Pilgrimage to Canterbury 2 July 2011

This year the pilgrimage to Canterbury, in honour of its ancient saints, organised by the Sisterhood of the Holy New-Martyr Elizabeth and by the Parish of St Luke at Tunbridge Wells took place on Saturday 2nd July. It was probably the most successful and inspiring so far, and for two reasons. First we had sixteen persons, of different ages and ethnic backgrounds, attending and second because we were permitted, by the kindness of the Cathedral authorities, to hold a service at the sites of the shrines of Saints Dunstan and Alphege, archbishops of Canterbury in the tenth and early eleventh centuries.

The pilgrimage was lead by our pastor, Father David, and began with a visit to the ruins of the ancient monastery of Saints Peter and Paul (commonly called St Augustine’s Abbey) where once were venerated the shrines of Saint Augustine, Apostle of the English, and other early holy archbishops. We then walked to the church of Saint Martin of Tours, one of the oldest churches in Britain, and which was in existence when Saint Augustine arrived in AD597. It was used by the Christian wife of King Ethelbert, who himself was then still pagan. There are still many traces of Saxon work in the church but earlier there was a Roman church on the site and some Roman bricks can be seen in the walls.

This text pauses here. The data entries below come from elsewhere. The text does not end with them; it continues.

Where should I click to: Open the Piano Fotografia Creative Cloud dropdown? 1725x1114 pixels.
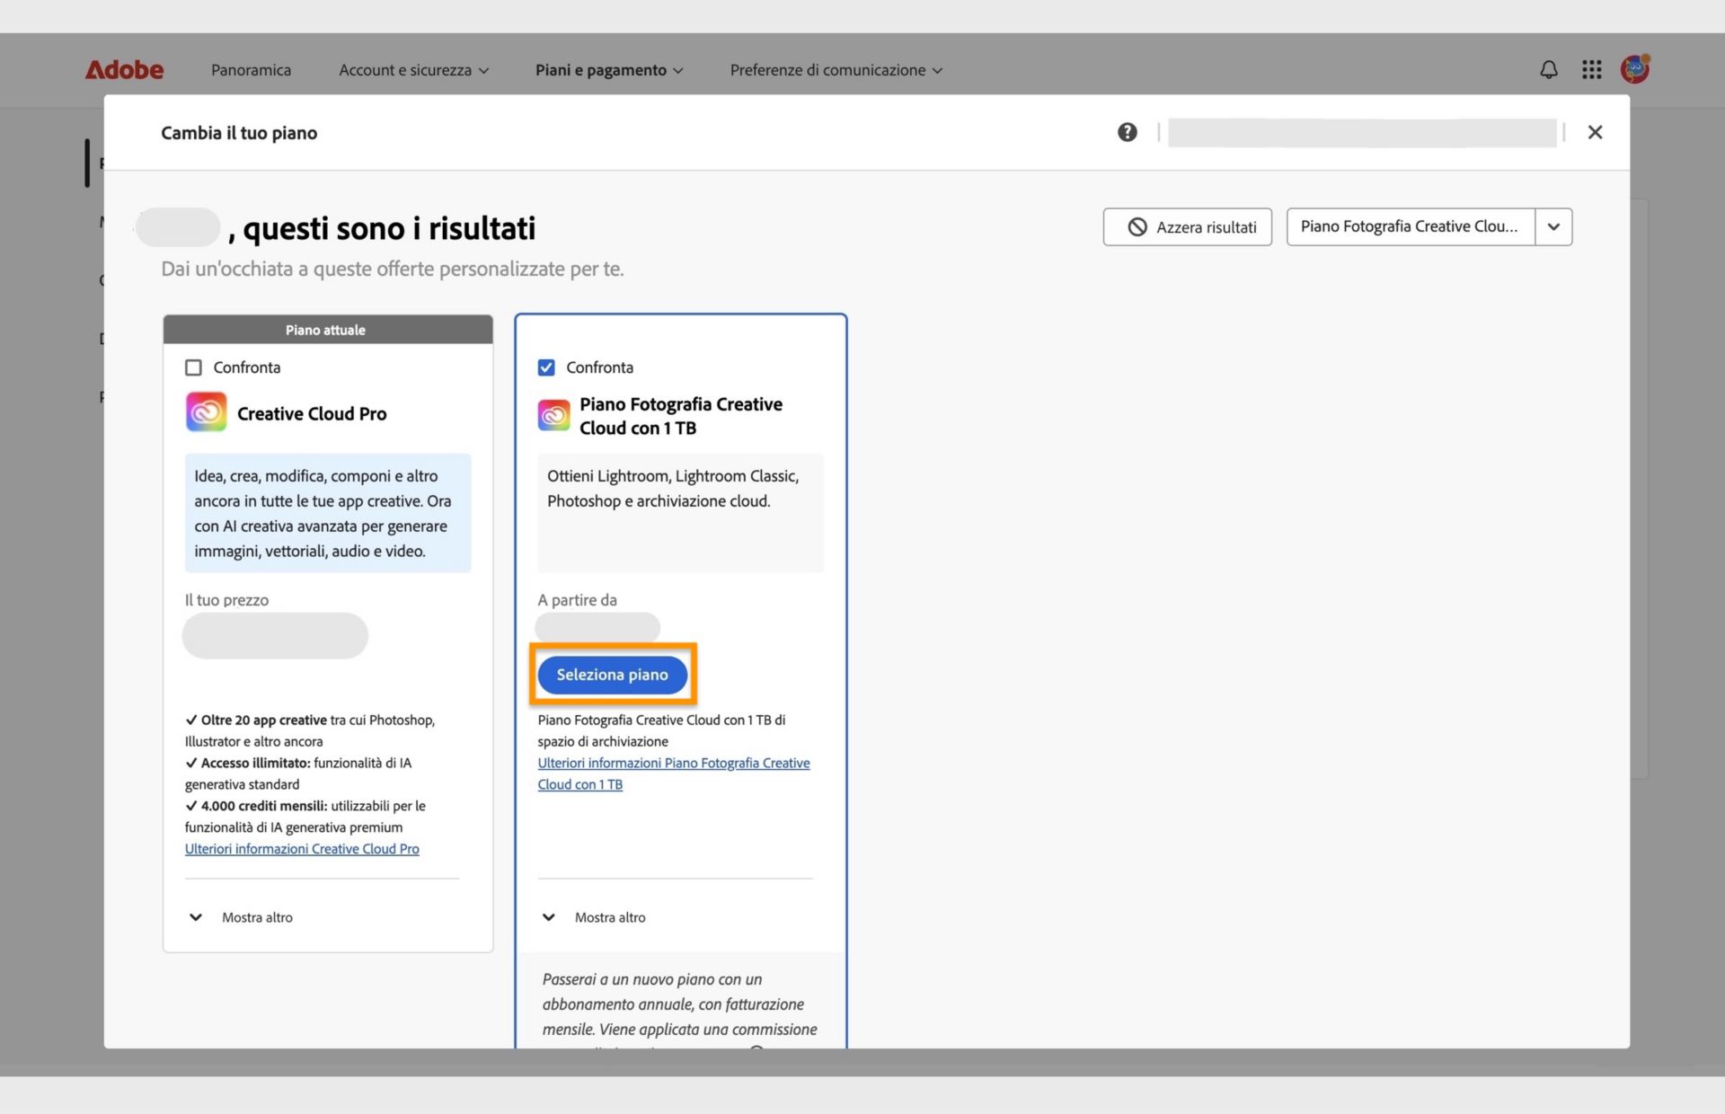pyautogui.click(x=1553, y=226)
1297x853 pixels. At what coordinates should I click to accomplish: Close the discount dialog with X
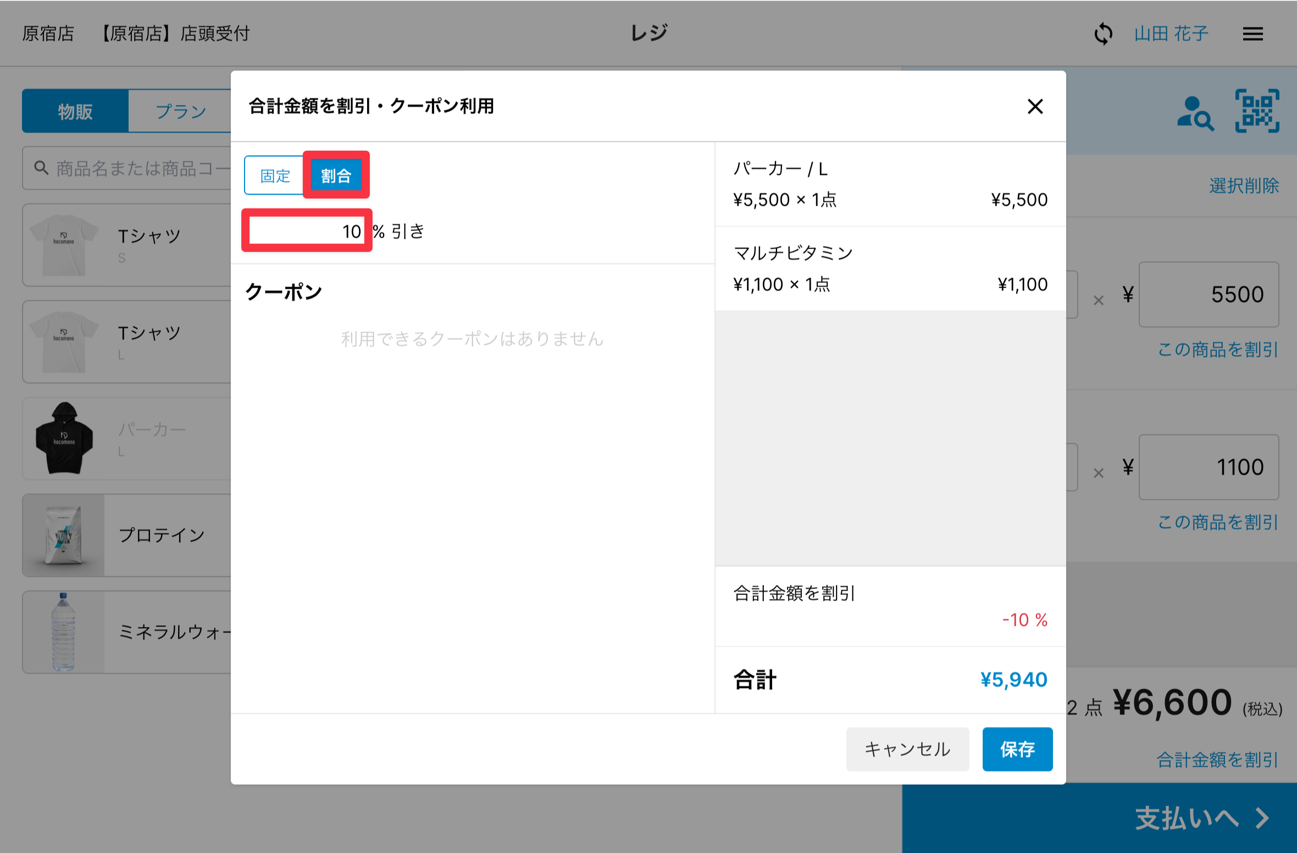coord(1035,106)
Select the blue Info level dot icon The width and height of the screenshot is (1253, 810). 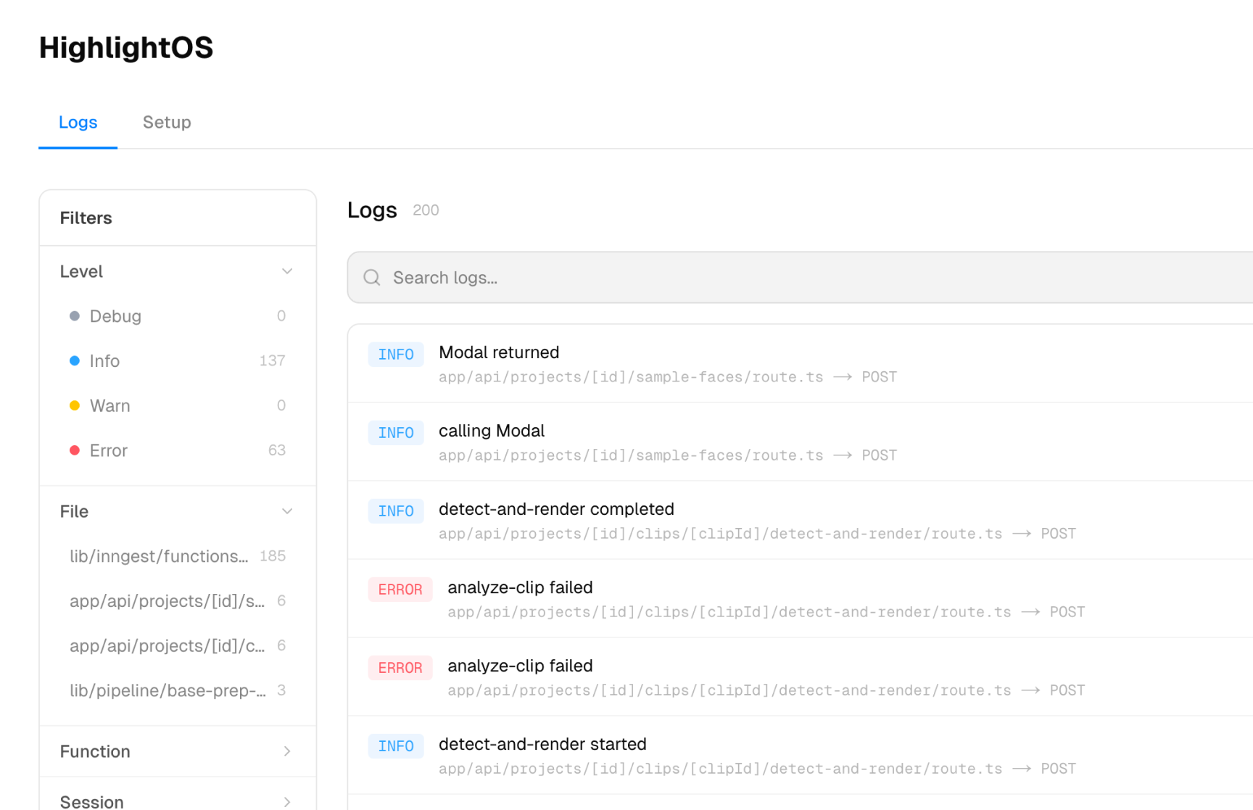[x=75, y=360]
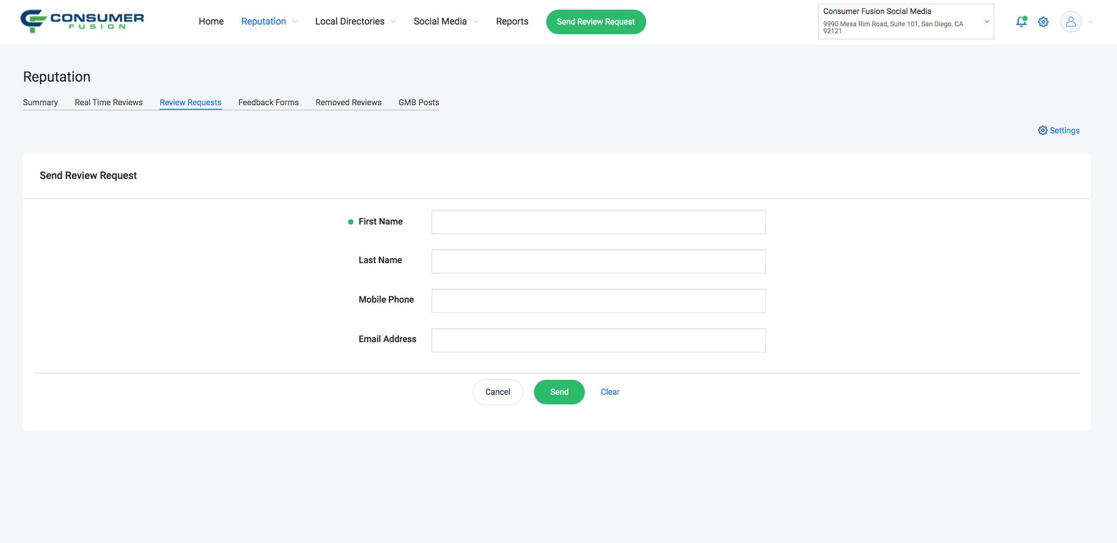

The culmination of our pilgrimage was inside the great cathedral of Canterbury, when at five o’clock we sang a full molieben to the Holy Hierarch Dunstan (d 988) and to the Hieromartyr Alphege (slain by the pagan Danes at London Bridge in 1012). Their sacred relics are almost certainly somewhere below the floor. We held the service in the exact place where their shrines existed before they were destroyed in the reformation. A number of visitors to the cathedral stayed to quietly watch our service.